Henry Kissinger, the duke in his domain.Photo: Jason Schmidt

To appreciate the alienation of New York Republicans, look no further than the state party Website, which offers, among its bright-red menu bar of links, a button that asks, “Why be Republican?” Would the Mississippi GOP need to sell its merits like this? Or even New Jersey’s? In a state where registered Democrats outnumber registered Republicans by 5 to 3, and in a city where Al Gore beat George Bush by 4 to 1, declaring oneself a Republican is a recipe for pariahdom in certain circles—or quadrennial estrangement at cocktail parties, at the very least.

That will all change this week. For four brief, glorious days, New York Republicans will finally have their moment, as some 40,000 of their like-minded peers from around the nation flood midtown, momentarily bringing the political forces of the cosmos into blissful equipoise. To commemorate the occasion, New York decided to round up some of the city’s most prominent Republicans for a class picture that highlights the party’s evolution since Henry Kissinger and the Rockefeller boys carried the GOP mantle a few decades ago.

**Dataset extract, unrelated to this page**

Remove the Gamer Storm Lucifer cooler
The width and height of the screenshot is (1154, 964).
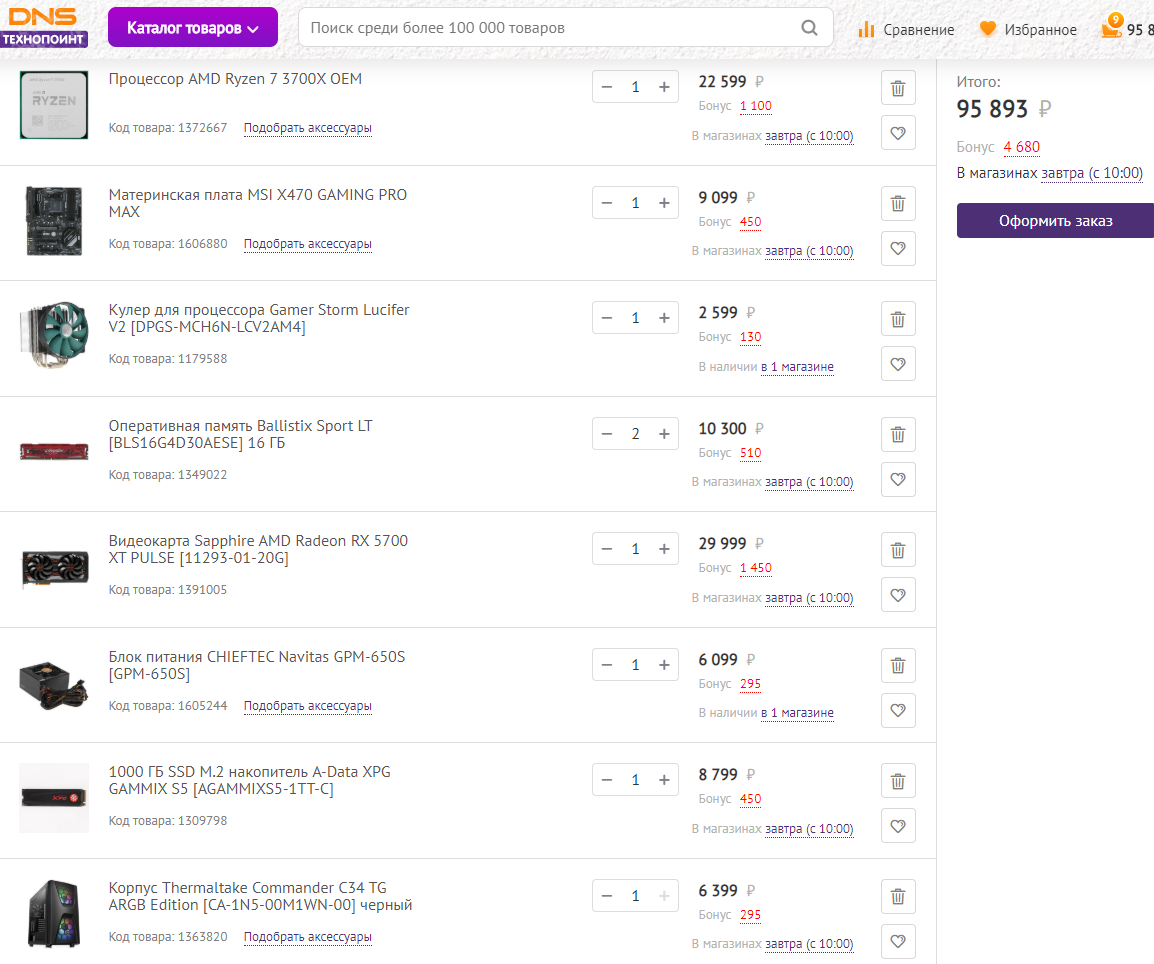point(898,319)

Authors and activists, politicians and publishers, the participants were in a jovial mood. Radio host Curtis Sliwa, who’s been evading the mob in an undisclosed hideout, came out of hiding for the event. Asked if he was ready for his head shot, he replied, “That’s what I was trying to avoid.” When the group was asked what kind of music it preferred, the New York Post’s John Podhoretz, a rock-and-roll buff and no stranger to self-parody, didn’t miss a beat. “Something nineteenth-century,” he joked. They settled for the Beach Boys instead.